Thanks to James Jacobs for sending in a link to the article “He’s giving you access, one document at a time” by Nathan Halverson at pressdemocrat.com. It’s about how Carl Malamud and public.resource.org are defying the state of California by — get this — putting California’s laws online for public access.
You wouldn’t think that would be a particularly controversial thing to do. In fact, you might even expect California to have done so already, and in standard, parseable electronic formats too (as per the Open Government Data Principles). But instead, California enforces copyright over the texts of its laws. Quoting from the article:
California asserts copyright protections for its laws, contending it ensures the public gets accurate, timely information while generating revenue for the state.
“We exercise our copyright to benefit the people of California,” said Linda Brown, deputy director of the Office of Administrative Law, which manages the state’s laws. “We are obtaining compensation for the people of California.”
It’s a great example of how copyright restrictions inevitably spread to new areas, without regard to the public purpose.
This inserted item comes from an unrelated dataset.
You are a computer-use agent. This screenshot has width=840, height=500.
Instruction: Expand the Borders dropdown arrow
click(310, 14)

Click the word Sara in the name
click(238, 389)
The logic goes something like this: the law is a text; a text has value according to its usefulness; if a text has value, someone can make money by restricting who shares it and then charging money for a lease on that monopoly; the state always needs revenue; ergo, the state should restrict the spread of its own laws, in order to raise funds! The reasoning is bizarre, almost breath-taking in its audacity. And it leads civil servants to claim, with straight faces, that the state has an interest in denying people access to the text of the law.
What’s most interesting is how clearly this case reveals the old relationship between printers’ monopolies and copyright law. California justifies their copyright restriction in exactly the same way the English Parliament justified the first copyright law: that the public good is best served by profitable distribution, and that means supporting printers by giving them a monopoly.
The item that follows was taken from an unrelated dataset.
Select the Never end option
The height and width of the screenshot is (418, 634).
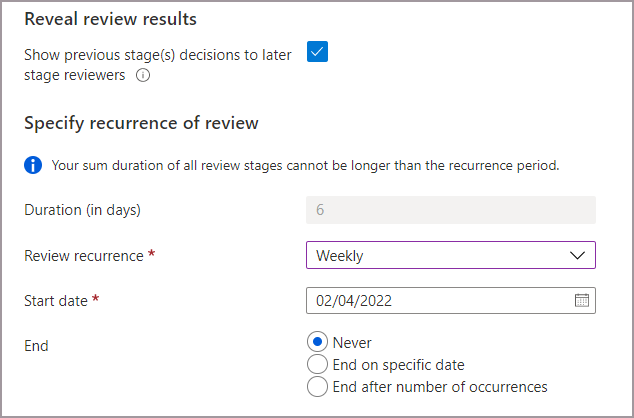click(x=317, y=343)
Of course, that argument made a lot more sense in 1709, when there wasn’t an Internet around to allow zero-cost distribution of public goods :-).
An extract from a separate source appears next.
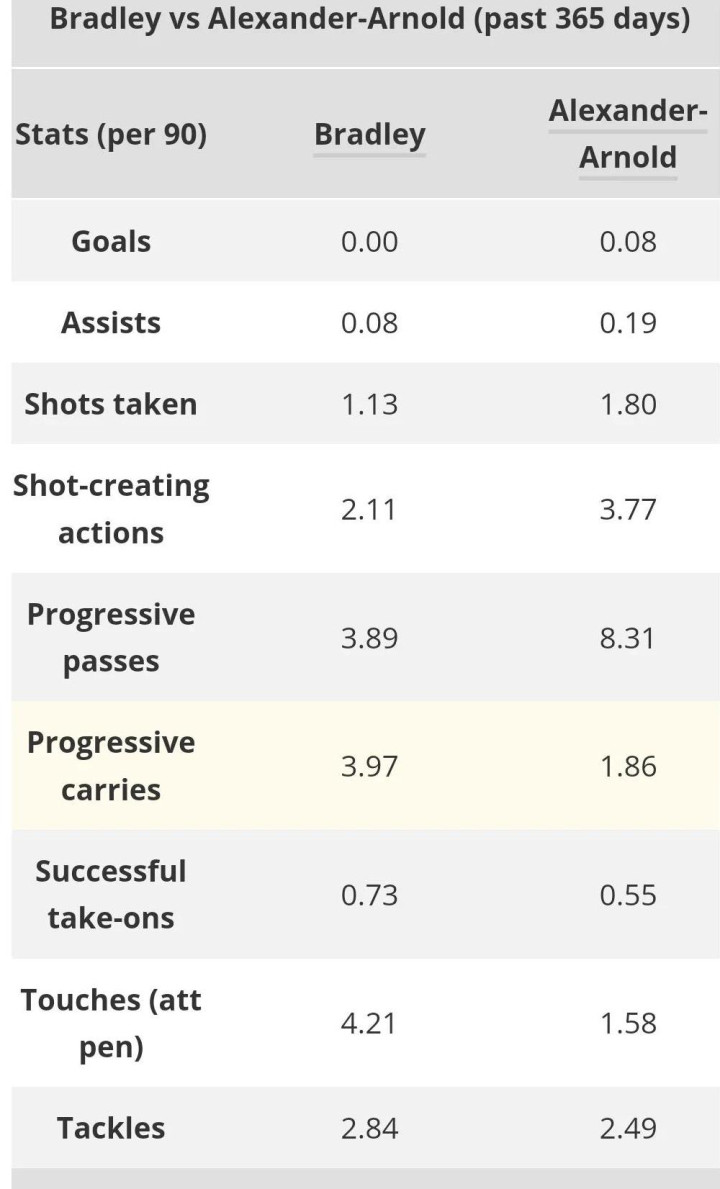Click the table title Bradley vs Alexander-Arnold
Screen dimensions: 720x1189
(370, 18)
in many cases yes, posting something on the internet is free, but technically, the State of Califonia must A) purchase an maintain servers, interent service, securtiy & development consulting OR B) Web Hosting, Development Consulting in order to publish online. Given my research, A and B have at least one thing in common: they’re not free.
zero-cost distribution is a fallacy.
Zero marginal cost.
Once you’re publishing one law online, it doesn’t cost you more to publish the next one, or the next hundred thousand.